> [EXERCISE PROMPT]
Only certain lines below are wanted: those starting at the line containing "For every named target in this 423×2576" and ending at the line containing "Refund Policy (53, 2255)", both included, each retyped exactly.
====== INPUT ======
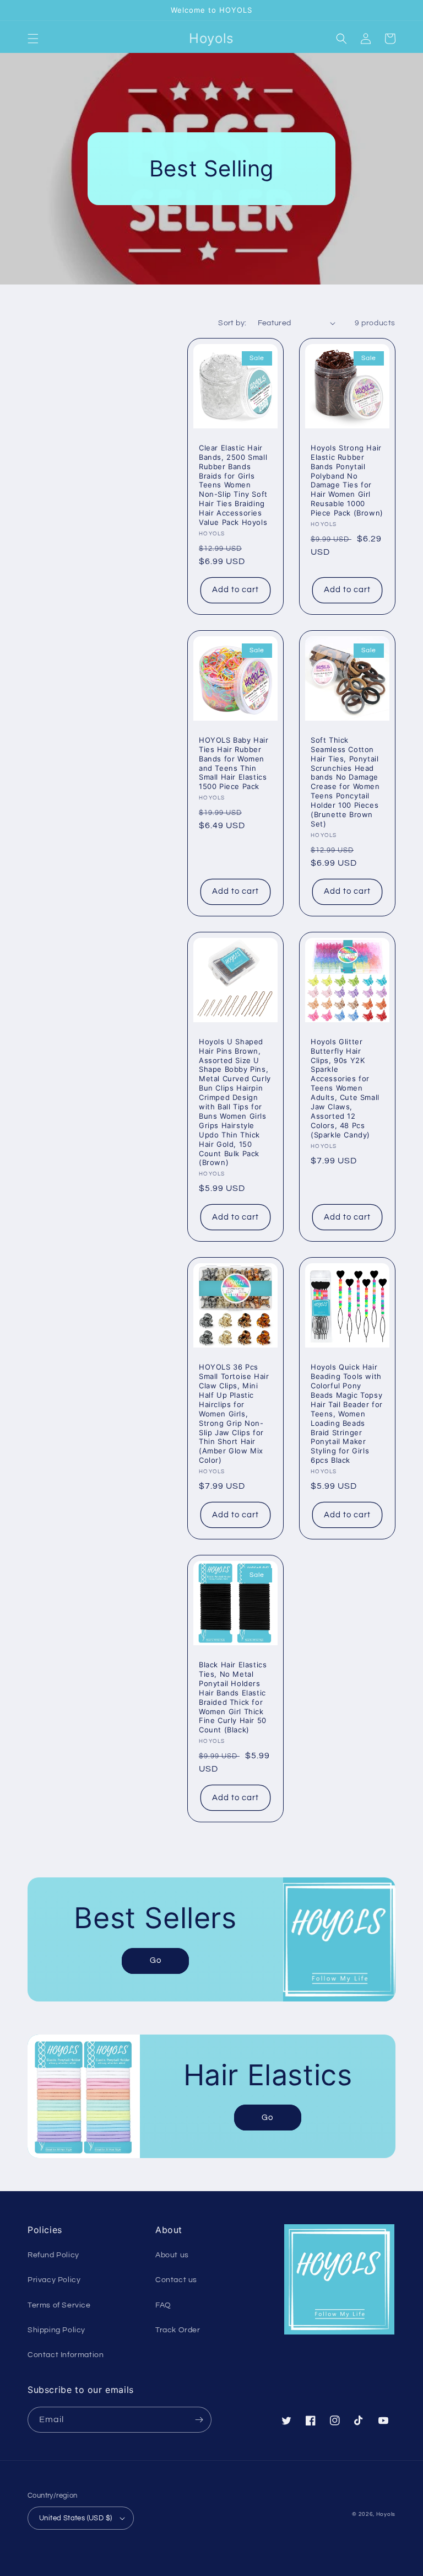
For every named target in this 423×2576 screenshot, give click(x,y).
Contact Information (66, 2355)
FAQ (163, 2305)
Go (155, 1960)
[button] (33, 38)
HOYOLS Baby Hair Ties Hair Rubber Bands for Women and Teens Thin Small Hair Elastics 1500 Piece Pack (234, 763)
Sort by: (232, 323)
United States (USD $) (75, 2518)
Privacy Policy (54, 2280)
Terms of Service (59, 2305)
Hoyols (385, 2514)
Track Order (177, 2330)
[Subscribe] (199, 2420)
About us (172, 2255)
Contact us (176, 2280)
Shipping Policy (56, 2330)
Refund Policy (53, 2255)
======
====== INPUT ======
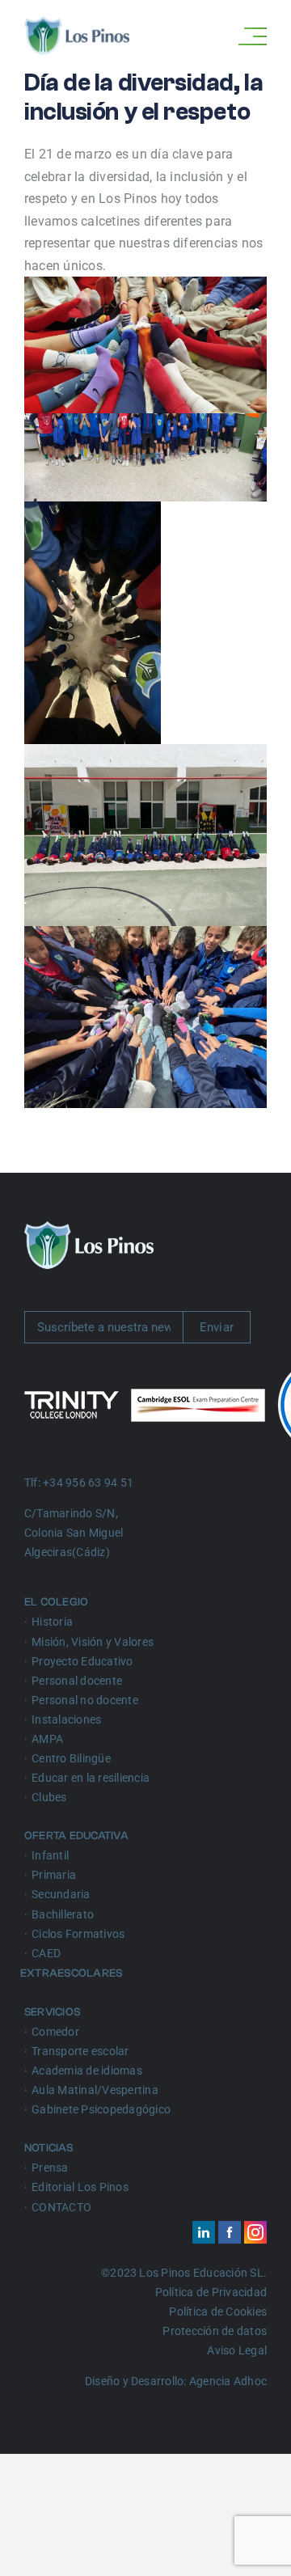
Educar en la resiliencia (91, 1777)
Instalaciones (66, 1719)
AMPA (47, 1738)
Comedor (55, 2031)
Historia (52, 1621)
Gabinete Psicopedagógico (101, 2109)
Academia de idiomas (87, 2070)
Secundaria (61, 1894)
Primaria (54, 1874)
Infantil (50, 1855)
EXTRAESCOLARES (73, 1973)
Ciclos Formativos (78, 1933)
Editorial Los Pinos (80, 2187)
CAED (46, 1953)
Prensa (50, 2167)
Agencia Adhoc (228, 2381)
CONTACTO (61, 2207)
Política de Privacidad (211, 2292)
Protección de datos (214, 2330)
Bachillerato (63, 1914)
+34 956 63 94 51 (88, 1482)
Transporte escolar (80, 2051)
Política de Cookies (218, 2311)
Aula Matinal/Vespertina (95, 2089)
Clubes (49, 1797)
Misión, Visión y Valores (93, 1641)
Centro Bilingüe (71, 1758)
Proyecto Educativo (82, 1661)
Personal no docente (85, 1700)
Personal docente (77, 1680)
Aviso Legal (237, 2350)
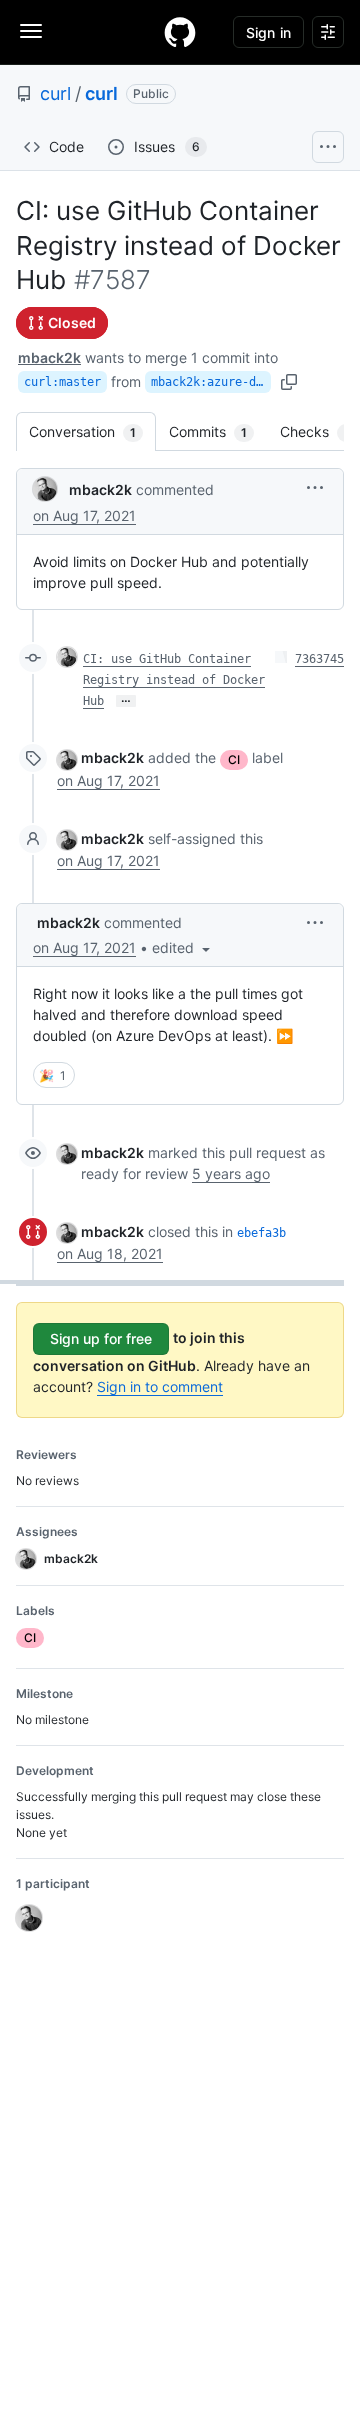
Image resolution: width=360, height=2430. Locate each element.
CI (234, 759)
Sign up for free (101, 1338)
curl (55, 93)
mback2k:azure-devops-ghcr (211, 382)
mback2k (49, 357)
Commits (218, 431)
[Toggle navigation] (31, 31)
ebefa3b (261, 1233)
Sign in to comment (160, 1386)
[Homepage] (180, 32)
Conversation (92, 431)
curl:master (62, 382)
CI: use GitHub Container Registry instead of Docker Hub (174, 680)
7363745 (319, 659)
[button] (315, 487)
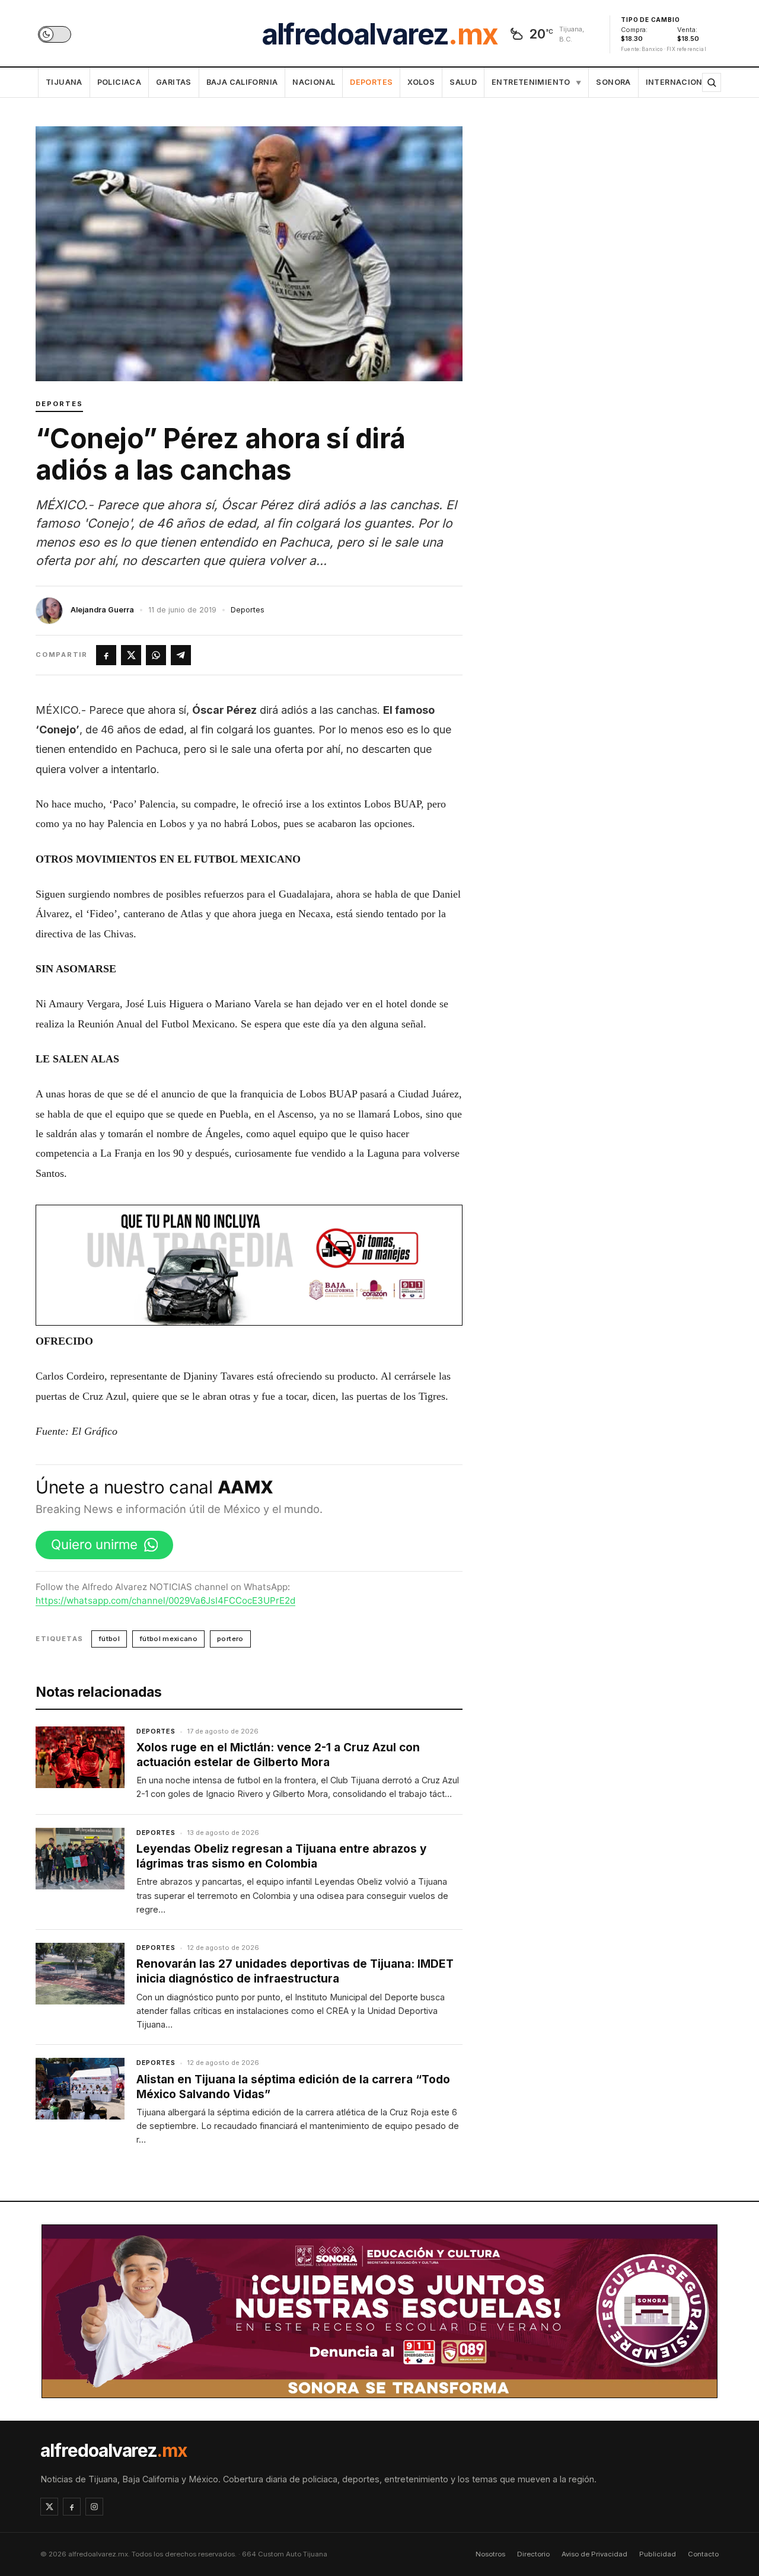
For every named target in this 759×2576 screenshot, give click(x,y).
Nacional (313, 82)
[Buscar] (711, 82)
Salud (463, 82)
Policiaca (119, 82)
======
> [TASK OUTPUT]
For every named target in this 423×2576 screenshot, give click(x,y).
Contact Information (66, 2355)
FAQ (163, 2305)
Go (155, 1960)
[button] (33, 38)
HOYOLS Baby Hair Ties Hair Rubber Bands for Women and Teens Thin Small Hair Elastics 1500 Piece Pack (234, 763)
Sort by: (232, 323)
United States (USD $) (75, 2518)
Privacy Policy (54, 2280)
Terms of Service (59, 2305)
Hoyols (385, 2514)
Track Order (177, 2330)
[Subscribe] (199, 2420)
About us (172, 2255)
Contact us (176, 2280)
Shipping Policy (56, 2330)
Refund Policy (53, 2255)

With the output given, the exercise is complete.